今68歳になるが、58歳のとき、私は就労移行支援所に入所した。もちろん就職することなどということは、はなから考えていなかった。障害を持っているのだけれどと役所に相談したところ、出版関係は、そのほとんどがパソコンのスキルを要求していた。いやな時代になったものだと思っていたら就労相談員の男がこういう所でパソコンを勉強したらどうかといった。それは願ってもいないことだった。私は週六日そこに通いパソコンに慣れていった。勧められた検定にも応じず、様々な資格取得にも見向きもせず、ただ、終日タイピングしていた。それに慣れてくると今まで15年ほど書き溜めていた随筆をusbに入れていった。それは40編ほどになり、昨年の夏、電子出版であるキンドルの「私の部屋」として結実した。私は入所した当初から就職など考えてもいなかったのである。第一その年で就職可能な企業なぞあるわけがない。周りを観れば、皆私の別れたた息子よりまだ相当若い。

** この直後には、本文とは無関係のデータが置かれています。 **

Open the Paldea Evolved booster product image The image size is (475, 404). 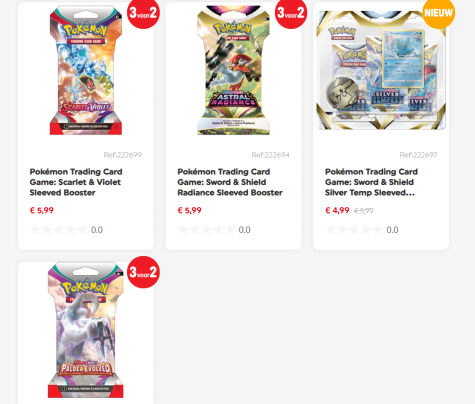86,330
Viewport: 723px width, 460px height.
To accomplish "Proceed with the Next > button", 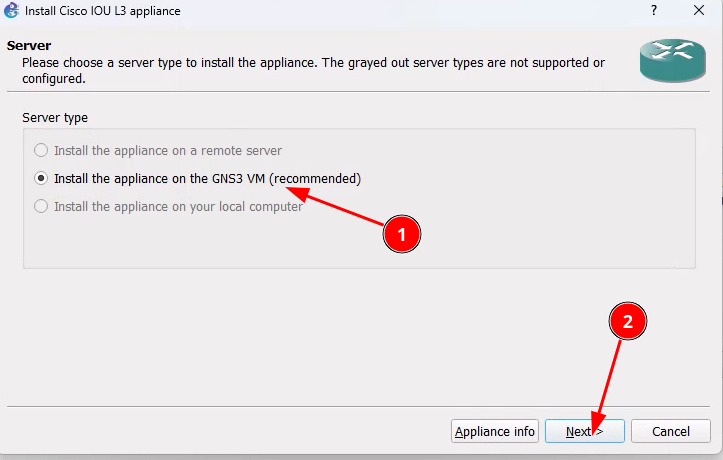I will (x=584, y=432).
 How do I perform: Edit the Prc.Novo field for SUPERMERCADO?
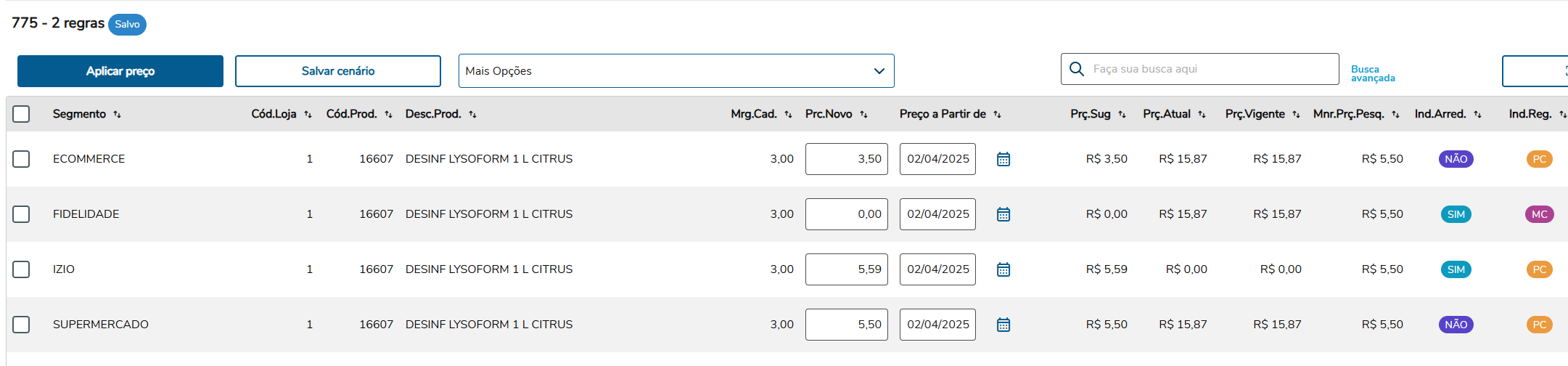pyautogui.click(x=846, y=325)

 ああいった支援所は勉強だけでなく、様々な病気への取り組み方や体力を維持するためのただの散歩の時間や、一般常識などにも触れられる。ただし、政治の話だけはご法度だった。それが、なぜかはわからない。東京都の許認可団体であるからとも思われる。今なら小池百合子学歴詐称についていいたいところだが、けっして許されないに違いない。

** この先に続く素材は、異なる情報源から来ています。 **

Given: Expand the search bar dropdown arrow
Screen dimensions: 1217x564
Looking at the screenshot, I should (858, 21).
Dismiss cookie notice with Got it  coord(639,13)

ある時、尖閣諸島について発言しようとしたら、それは後でね、とはぐらかされたこともある。つまり、一般教養としても時事問題に触れてはならないのだ。最も通所者のほとんどはアニメやアイドル歌手、スマホのゲームぐらいしか関心がない。だからたまに私が講師として様々な人物を紹介したこともある。作家の池井戸潤や同じくアメリカの作家でホラーの帝王と呼ばれたこともあるスティーヴン・キング(ホラー以外の作品も相当いいが)、落語の故・立川談志など。皆、日本語がわからないような顔をしていたけれども。だが、スティーブン・キングを日本の雑誌の書評で最初に紹介したのは僕だよというと俄然みんなの目が輝いてきた。その昔、小学館にgoroという雑誌があって、その書評欄を担当していた私は、担当編集者にキングの「呪われた町」を取り上げましょうといった。キングはそれ以前に「キャリー」が翻訳されていたが、全く無視されていた。「キャリー」が評判になったのは「呪われた町」の後、映画化されてからの事であった。担当は「呪われた町」をすでに読んでおり、書評候補に入れていたそうである。キングの貧しい生い立ちから現在に至るまでの成功譚の途中には珍しく質問が飛び出した。それは作家は若いほうがいいのか、歳をとってからのほうがいいのか、という難問中の難問だった。私はかつて某大手出版社の重役に自らの小説を託したことがある。その後、彼が言ったのは、「文芸の担当者がしきりに君の歳を聞きたがるんだな。なぜだろう」今の出版界では、若く編集者の言うことをよく聞き、顔もよく高身長で、作品は何とかペイできればデビューすることができる。作品の出来を重視する文藝春秋社や新潮社は別として。私は、先の質問に対して、年齢が上がれば、それだけいろいろなことを経験することになるから作家として充実したものになると思うという差しさわりのない答えを言った。若さや顔の良さなどを気にする出版社が結構少なくないことを知ってなんだこれは今どきの婚活だなと思った。